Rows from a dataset
[Start]

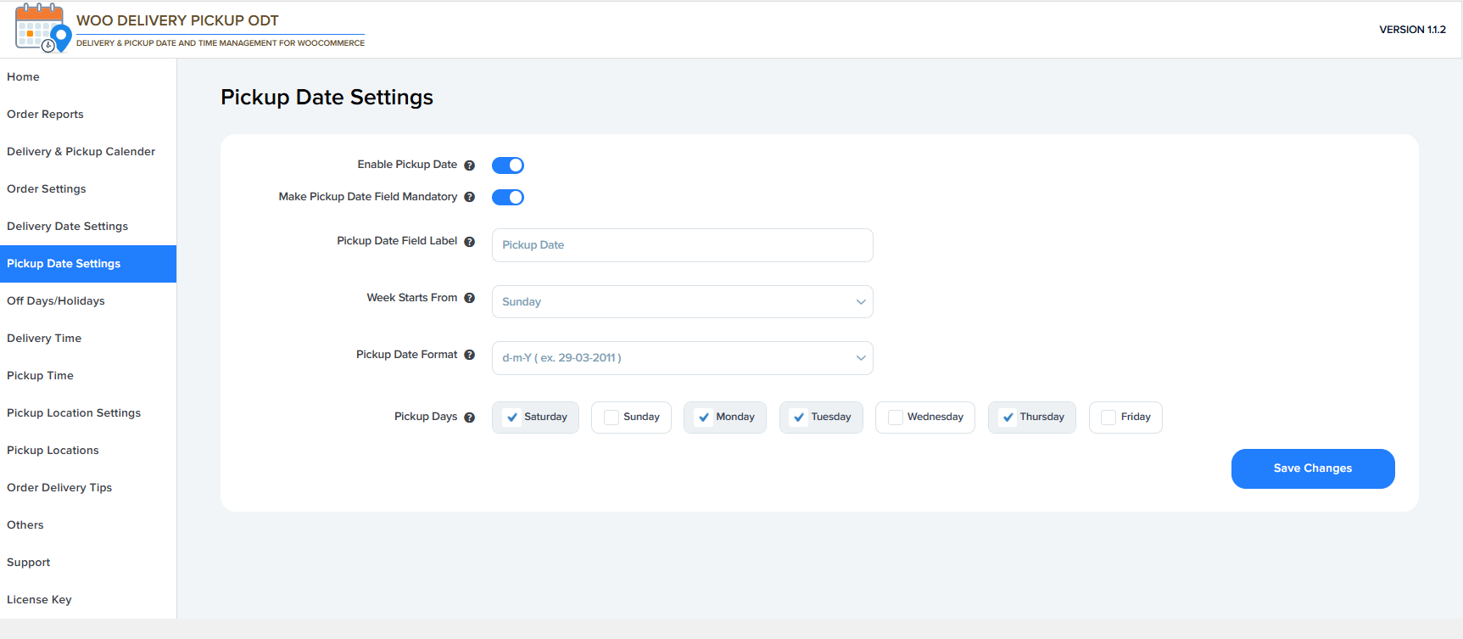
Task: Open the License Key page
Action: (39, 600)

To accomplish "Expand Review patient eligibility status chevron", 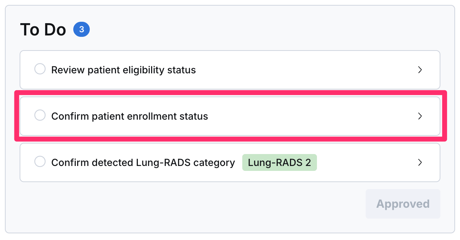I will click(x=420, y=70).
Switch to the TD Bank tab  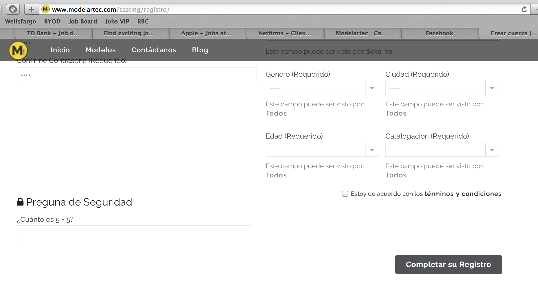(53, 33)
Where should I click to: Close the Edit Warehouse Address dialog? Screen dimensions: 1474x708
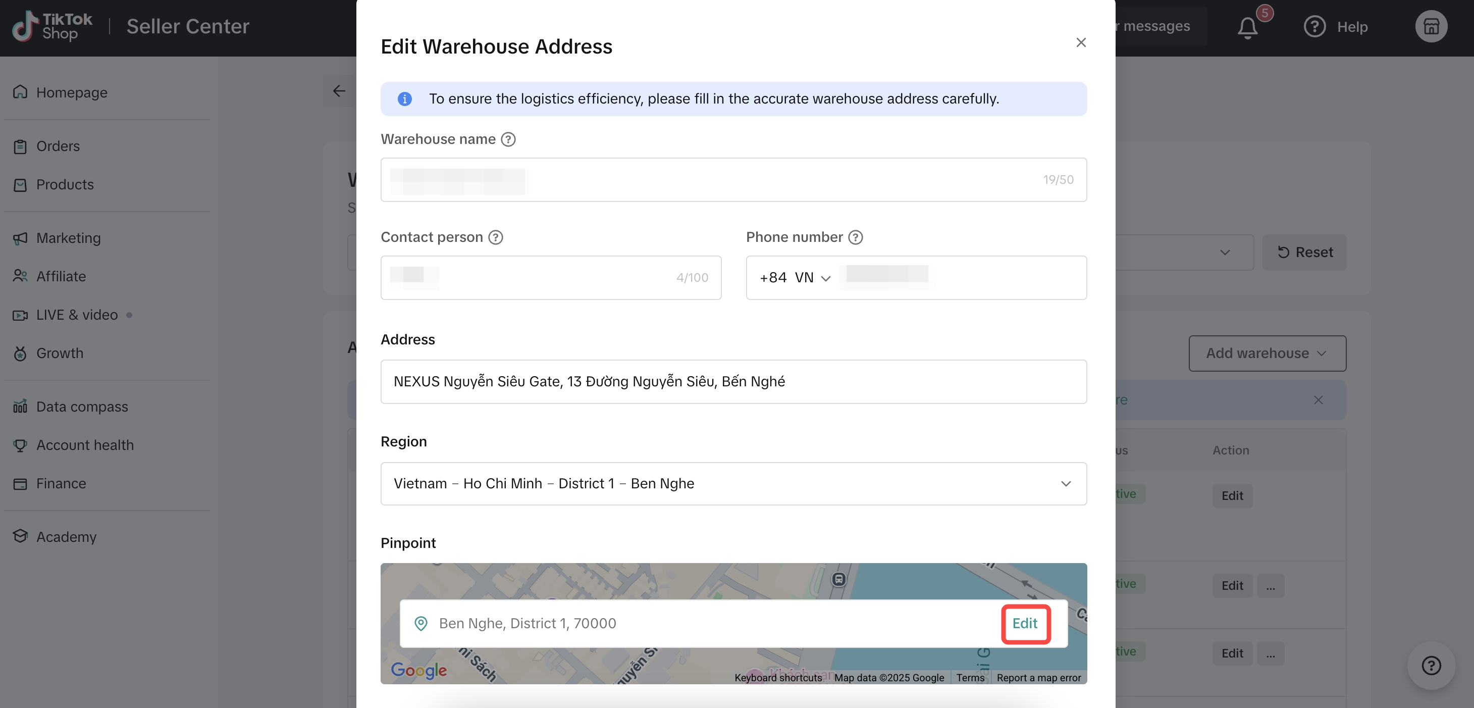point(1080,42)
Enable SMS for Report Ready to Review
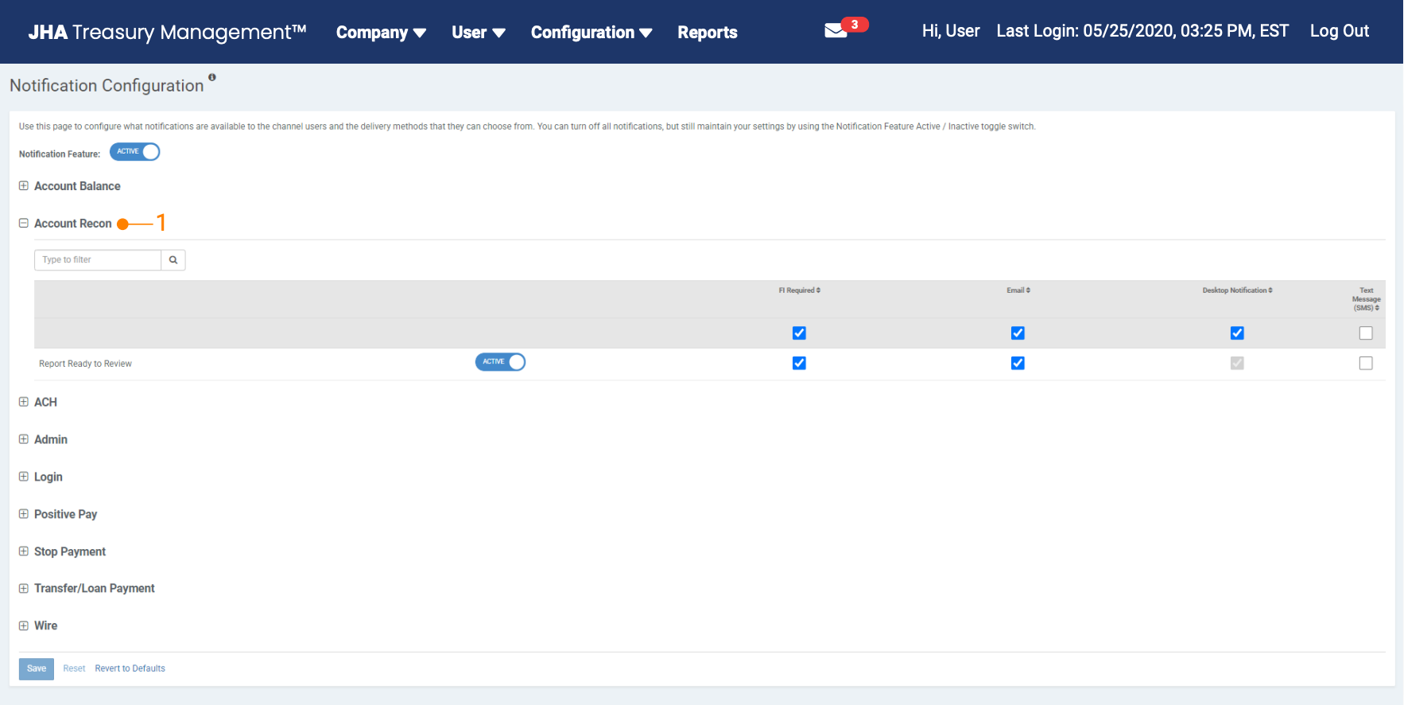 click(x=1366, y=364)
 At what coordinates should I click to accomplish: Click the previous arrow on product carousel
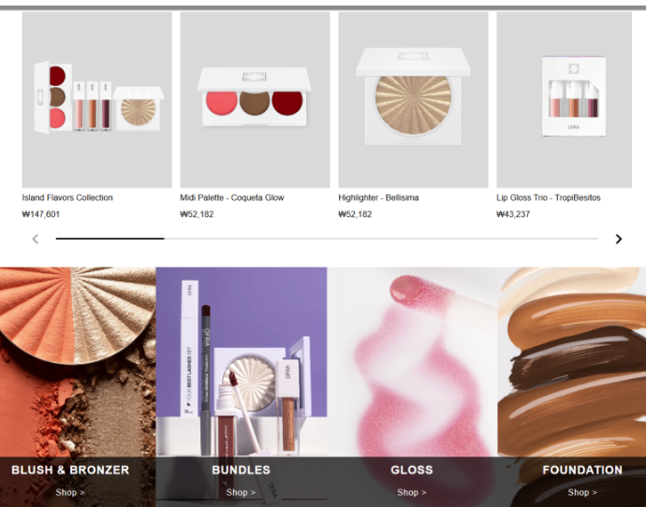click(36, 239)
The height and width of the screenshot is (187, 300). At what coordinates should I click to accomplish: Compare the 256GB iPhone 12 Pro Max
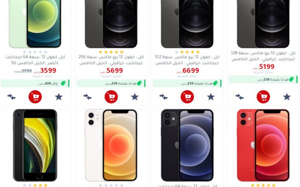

[End]

→ **Directions for this task**:
Rewrite the lines from the one containing "At what coordinates should I click to accomplish: Click" through the end of the listing, inclusive, swapping "carousel" for "slider" and keeping everything else the same. Leave the pictures out.

→ **Expected answer**:
 At what coordinates should I click to accomplish: Click the previous arrow on product slider
click(36, 239)
The height and width of the screenshot is (187, 300). At what coordinates should I click to accomplish: Compare the 256GB iPhone 12 Pro Max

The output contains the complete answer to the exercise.